[Pixel coordinate grounding data]
◆ ◆ ◆ ◆

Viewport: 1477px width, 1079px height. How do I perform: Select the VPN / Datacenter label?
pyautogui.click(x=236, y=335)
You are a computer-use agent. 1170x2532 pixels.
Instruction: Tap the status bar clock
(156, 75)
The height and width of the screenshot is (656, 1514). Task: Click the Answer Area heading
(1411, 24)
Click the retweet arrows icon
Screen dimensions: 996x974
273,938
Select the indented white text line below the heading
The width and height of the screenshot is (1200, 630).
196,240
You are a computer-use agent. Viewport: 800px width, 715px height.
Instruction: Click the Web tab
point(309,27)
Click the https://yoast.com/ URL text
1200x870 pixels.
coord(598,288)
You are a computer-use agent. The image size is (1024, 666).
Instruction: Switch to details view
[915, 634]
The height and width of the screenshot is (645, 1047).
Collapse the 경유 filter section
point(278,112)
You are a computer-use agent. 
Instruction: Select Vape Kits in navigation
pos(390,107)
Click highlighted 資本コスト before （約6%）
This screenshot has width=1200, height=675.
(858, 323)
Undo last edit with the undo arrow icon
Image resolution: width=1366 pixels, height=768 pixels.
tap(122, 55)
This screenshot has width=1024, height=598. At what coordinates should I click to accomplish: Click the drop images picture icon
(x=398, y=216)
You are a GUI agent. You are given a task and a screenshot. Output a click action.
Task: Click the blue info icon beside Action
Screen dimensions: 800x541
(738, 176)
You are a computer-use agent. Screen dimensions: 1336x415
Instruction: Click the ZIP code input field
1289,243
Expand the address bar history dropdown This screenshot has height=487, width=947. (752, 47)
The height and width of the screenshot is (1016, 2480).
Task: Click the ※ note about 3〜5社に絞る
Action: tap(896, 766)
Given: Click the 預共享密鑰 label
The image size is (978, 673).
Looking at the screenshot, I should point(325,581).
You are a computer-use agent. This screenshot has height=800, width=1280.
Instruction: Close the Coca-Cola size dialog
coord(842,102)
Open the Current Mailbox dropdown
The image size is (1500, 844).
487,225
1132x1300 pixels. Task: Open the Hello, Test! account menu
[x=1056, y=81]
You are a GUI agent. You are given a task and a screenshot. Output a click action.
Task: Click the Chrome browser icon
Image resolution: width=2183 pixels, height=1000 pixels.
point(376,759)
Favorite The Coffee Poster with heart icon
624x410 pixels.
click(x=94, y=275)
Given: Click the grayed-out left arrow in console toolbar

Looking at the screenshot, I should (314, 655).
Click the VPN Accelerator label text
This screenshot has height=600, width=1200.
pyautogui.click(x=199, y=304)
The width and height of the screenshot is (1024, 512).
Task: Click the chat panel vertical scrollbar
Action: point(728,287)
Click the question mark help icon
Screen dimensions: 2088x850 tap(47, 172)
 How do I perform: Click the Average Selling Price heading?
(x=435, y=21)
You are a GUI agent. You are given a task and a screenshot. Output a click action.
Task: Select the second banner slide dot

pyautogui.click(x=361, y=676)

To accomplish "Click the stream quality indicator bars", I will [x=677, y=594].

◆ ◆ ◆ ◆

**About this exercise:** The output should be exactly the lines above from the line containing "The height and width of the screenshot is (645, 1047)." to the line containing "Click the VPN Accelerator label text", inclusive, with no other lines.

**Task solution:**
The height and width of the screenshot is (645, 1047).
Collapse the 경유 filter section
point(278,112)
You are a computer-use agent. 
Instruction: Select Vape Kits in navigation
pos(390,107)
Click highlighted 資本コスト before （約6%）
This screenshot has width=1200, height=675.
(858, 323)
Undo last edit with the undo arrow icon
Image resolution: width=1366 pixels, height=768 pixels.
tap(122, 55)
This screenshot has width=1024, height=598. At what coordinates should I click to accomplish: Click the drop images picture icon
(x=398, y=216)
You are a GUI agent. You are given a task and a screenshot. Output a click action.
Task: Click the blue info icon beside Action
Screen dimensions: 800x541
(738, 176)
You are a computer-use agent. Screen dimensions: 1336x415
Instruction: Click the ZIP code input field
1289,243
Expand the address bar history dropdown This screenshot has height=487, width=947. (752, 47)
The height and width of the screenshot is (1016, 2480).
Task: Click the ※ note about 3〜5社に絞る
Action: tap(896, 766)
Given: Click the 預共享密鑰 label
The image size is (978, 673).
Looking at the screenshot, I should point(325,581).
You are a computer-use agent. This screenshot has height=800, width=1280.
Instruction: Close the Coca-Cola size dialog
coord(842,102)
Open the Current Mailbox dropdown
The image size is (1500, 844).
487,225
1132x1300 pixels. Task: Open the Hello, Test! account menu
[x=1056, y=81]
You are a GUI agent. You are given a task and a screenshot. Output a click action.
Task: Click the Chrome browser icon
Image resolution: width=2183 pixels, height=1000 pixels.
point(376,759)
Favorite The Coffee Poster with heart icon
624x410 pixels.
click(x=94, y=275)
Given: Click the grayed-out left arrow in console toolbar

Looking at the screenshot, I should (314, 655).
Click the VPN Accelerator label text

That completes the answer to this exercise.